Work instruction >> Within the entries below, find each line containing the word "will" and copy it.

Information given >>
——————

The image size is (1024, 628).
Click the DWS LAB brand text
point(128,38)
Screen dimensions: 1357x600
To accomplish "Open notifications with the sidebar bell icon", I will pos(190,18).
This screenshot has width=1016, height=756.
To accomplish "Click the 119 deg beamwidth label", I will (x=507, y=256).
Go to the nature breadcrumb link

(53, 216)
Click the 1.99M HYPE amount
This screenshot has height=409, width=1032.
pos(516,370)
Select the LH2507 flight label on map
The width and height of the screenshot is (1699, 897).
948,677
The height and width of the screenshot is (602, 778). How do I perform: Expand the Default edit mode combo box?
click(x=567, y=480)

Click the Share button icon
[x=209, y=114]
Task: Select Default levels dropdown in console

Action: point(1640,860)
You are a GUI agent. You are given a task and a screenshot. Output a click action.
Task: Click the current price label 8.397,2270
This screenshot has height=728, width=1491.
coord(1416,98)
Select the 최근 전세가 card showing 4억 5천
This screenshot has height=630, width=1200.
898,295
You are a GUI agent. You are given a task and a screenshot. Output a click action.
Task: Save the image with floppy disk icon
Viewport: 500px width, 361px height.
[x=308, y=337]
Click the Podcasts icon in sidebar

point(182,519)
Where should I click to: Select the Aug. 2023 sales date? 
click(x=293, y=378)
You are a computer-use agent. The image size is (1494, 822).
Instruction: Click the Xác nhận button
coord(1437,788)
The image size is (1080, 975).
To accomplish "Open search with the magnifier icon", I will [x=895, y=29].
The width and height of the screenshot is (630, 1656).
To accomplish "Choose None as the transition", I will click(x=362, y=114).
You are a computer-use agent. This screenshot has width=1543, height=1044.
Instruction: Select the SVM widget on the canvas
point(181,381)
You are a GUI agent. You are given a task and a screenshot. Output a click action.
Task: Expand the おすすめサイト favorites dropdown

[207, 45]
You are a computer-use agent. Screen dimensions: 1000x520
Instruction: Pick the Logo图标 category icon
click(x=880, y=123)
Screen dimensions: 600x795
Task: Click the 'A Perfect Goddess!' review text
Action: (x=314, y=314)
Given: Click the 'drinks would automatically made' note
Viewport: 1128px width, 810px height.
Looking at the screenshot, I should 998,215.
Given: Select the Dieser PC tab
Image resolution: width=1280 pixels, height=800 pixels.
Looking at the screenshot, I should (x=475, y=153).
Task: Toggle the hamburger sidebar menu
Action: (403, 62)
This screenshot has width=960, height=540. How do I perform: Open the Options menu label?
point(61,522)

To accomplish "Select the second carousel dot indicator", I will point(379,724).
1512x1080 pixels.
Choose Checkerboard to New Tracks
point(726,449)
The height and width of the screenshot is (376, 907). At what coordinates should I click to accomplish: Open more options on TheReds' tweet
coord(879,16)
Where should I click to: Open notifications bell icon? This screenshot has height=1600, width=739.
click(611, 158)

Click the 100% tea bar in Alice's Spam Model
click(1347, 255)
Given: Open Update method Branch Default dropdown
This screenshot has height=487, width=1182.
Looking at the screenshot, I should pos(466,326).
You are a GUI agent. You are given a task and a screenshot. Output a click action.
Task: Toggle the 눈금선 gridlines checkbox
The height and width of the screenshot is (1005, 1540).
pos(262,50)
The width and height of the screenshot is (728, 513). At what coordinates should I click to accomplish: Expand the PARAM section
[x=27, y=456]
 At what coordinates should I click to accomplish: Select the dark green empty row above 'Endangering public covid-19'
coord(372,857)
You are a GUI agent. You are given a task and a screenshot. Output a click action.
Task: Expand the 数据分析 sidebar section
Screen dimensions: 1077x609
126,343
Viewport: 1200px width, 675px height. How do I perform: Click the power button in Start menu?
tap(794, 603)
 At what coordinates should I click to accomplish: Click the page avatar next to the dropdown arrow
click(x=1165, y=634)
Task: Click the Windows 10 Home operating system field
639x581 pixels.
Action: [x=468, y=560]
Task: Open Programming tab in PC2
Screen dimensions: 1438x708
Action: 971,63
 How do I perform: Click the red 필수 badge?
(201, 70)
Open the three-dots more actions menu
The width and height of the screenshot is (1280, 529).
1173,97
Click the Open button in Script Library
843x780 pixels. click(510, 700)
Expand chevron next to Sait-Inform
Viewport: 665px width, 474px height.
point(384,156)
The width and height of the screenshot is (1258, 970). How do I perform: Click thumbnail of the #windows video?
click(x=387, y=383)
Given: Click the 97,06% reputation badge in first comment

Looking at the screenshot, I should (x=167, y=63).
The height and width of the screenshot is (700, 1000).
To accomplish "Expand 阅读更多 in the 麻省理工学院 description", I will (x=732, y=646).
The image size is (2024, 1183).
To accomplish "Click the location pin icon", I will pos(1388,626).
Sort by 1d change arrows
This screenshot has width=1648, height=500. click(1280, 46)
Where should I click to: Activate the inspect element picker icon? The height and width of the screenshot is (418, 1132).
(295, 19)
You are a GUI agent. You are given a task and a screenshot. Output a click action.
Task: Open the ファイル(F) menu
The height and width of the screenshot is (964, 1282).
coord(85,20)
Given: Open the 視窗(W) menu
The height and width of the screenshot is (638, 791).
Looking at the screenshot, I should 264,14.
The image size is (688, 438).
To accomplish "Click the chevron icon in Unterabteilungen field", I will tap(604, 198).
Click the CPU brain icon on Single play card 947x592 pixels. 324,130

——————

Expected output >>
To accomplish "Open notifications with the sidebar bell icon", I will pos(190,18).
To accomplish "Click the 119 deg beamwidth label", I will (x=507, y=256).
To accomplish "Open search with the magnifier icon", I will [x=895, y=29].
To accomplish "Choose None as the transition", I will click(x=362, y=114).
To accomplish "Select the second carousel dot indicator", I will point(379,724).
To accomplish "Expand 阅读更多 in the 麻省理工学院 description", I will (x=732, y=646).
To accomplish "Click the location pin icon", I will pos(1388,626).
To accomplish "Click the chevron icon in Unterabteilungen field", I will tap(604, 198).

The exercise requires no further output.